Arthur Fleck e o Trauma da Infância

Arthur sofre de um profundo transtorno psíquico, possivelmente um quadro de transtorno esquizoafetivo ou transtorno de personalidade limítrofe, agravado por anos de negligência e abuso. Sua risada incontrolável pode ser entendida como um sintoma psicossomático, uma expressão corporal de uma dor emocional reprimida.

A relação com sua mãe, Penny Fleck, é um ponto central em sua formação. Freud destacou que a infância é decisiva para a construção da identidade, e Arthur cresceu em um ambiente de abuso e negligência, onde foi condicionado a acreditar que deveria “levar um sorriso ao rosto” das pessoas, mesmo em meio ao sofrimento. Isso reflete um mecanismo de defesa psíquico conhecido como formação reativa – ele tenta compensar sua dor interna projetando uma máscara de felicidade.

No entanto, ao descobrir que sua mãe mentiu sobre sua origem e que ele foi adotado e abusado, Arthur perde a última âncora de sua identidade. Essa revelação pode ser interpretada como o rompimento simbólico com a função materna, algo que Lacan descreve como fundamental para a organização psíquica do sujeito. Ao perceber que sua história foi construída sobre mentiras, ele entra em colapso.

A Sociedade como Grande Outro Repressor

Arthur vive em um mundo que não oferece espaço para sujeitos como ele. Gotham é um ambiente opressor, onde os marginalizados são invisíveis. Na teoria lacaniana, a sociedade pode ser entendida como o Grande Outro, a instância que regula normas e expectativas sociais.

Ao longo do filme, Arthur tenta se encaixar, mas falha repetidamente:

  • Busca reconhecimento na figura do apresentador de TV Murray Franklin (Robert De Niro), que acaba zombando dele.
  • Tenta estabelecer uma relação amorosa com sua vizinha, que se revela uma ilusão de sua mente.
  • Procura ajuda psiquiátrica, mas tem seu atendimento cortado por falta de recursos.

Cada rejeição reforça a desconstrução de sua identidade, levando-o a romper completamente com o mundo simbólico e abraçar uma nova persona: o Coringa.

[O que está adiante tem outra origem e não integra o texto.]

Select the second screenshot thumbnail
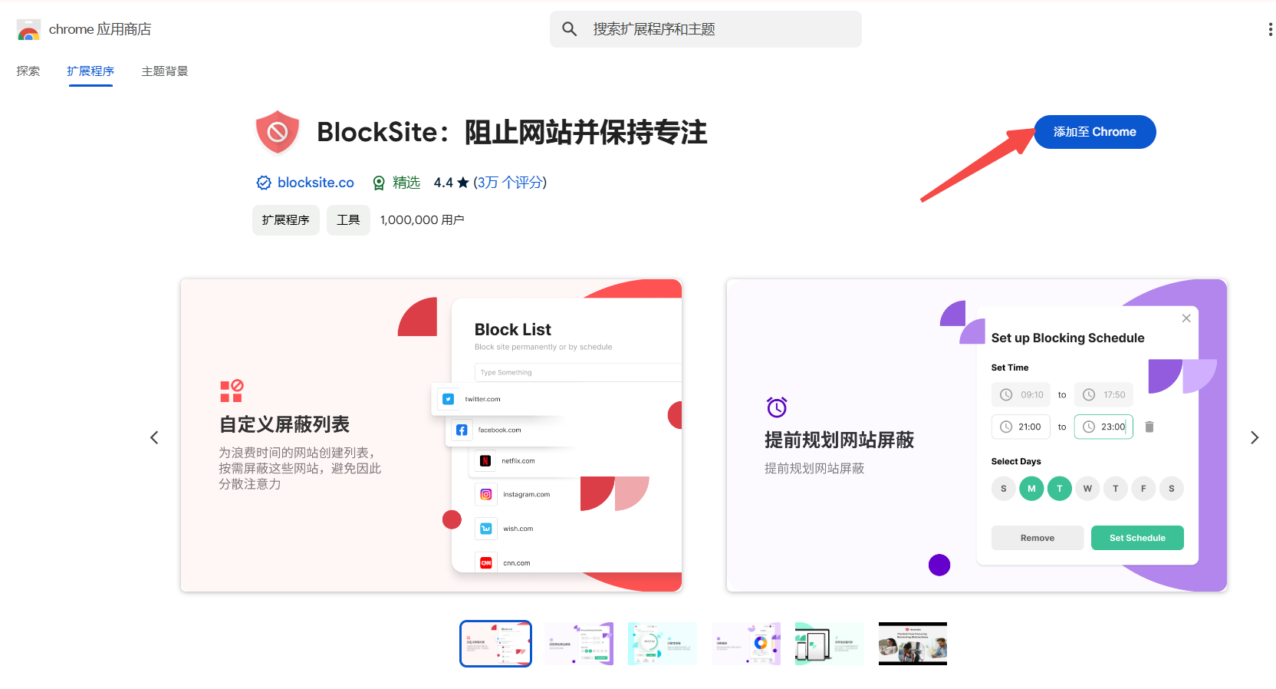 [x=579, y=644]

A Ascensão do Coringa e o Gozo da Violência

Quando Arthur comete seu primeiro assassinato – matando os três homens no metrô –, ele experimenta uma forma de gozo (no sentido lacaniano do termo). Pela primeira vez, ele sente que tem controle sobre sua vida e que pode reverter sua posição de vítima. Esse gozo perverso é a liberação da raiva reprimida e do ressentimento acumulado ao longo dos anos.

O ato final, onde ele mata Murray Franklin ao vivo na TV, é o momento em que Arthur se livra completamente de sua antiga identidade e assume sua nova forma. Ele deixa de buscar aceitação e passa a abraçar o caos. Isso reflete um processo de desidentificação radical, onde o sujeito rompe com todas as estruturas simbólicas anteriores e se reconstrói a partir do vazio.

O Final e a Ambiguidade da Realidade

O filme termina com Arthur internado em Arkham, rindo sozinho. Isso levanta a questão: toda a história que vimos foi real ou uma construção da mente dele? A psicanálise sugere que a memória e a identidade são construções subjetivas, e o Coringa pode ser o resultado de uma narrativa que Arthur criou para dar sentido ao seu sofrimento.


Conclusão

Coringa é um filme que dialoga com a psicanálise de forma intensa, mostrando como um sujeito pode ser levado ao colapso psíquico quando a sociedade nega seu espaço de existência. O filme não justifica suas ações, mas nos faz refletir sobre os efeitos do trauma, da rejeição e da falta de assistência em saúde mental.

Ao final, Arthur Fleck deixa de existir – resta apenas o Coringa, a personificação de um sintoma que Gotham tentou reprimir, mas que retorna de forma destrutiva.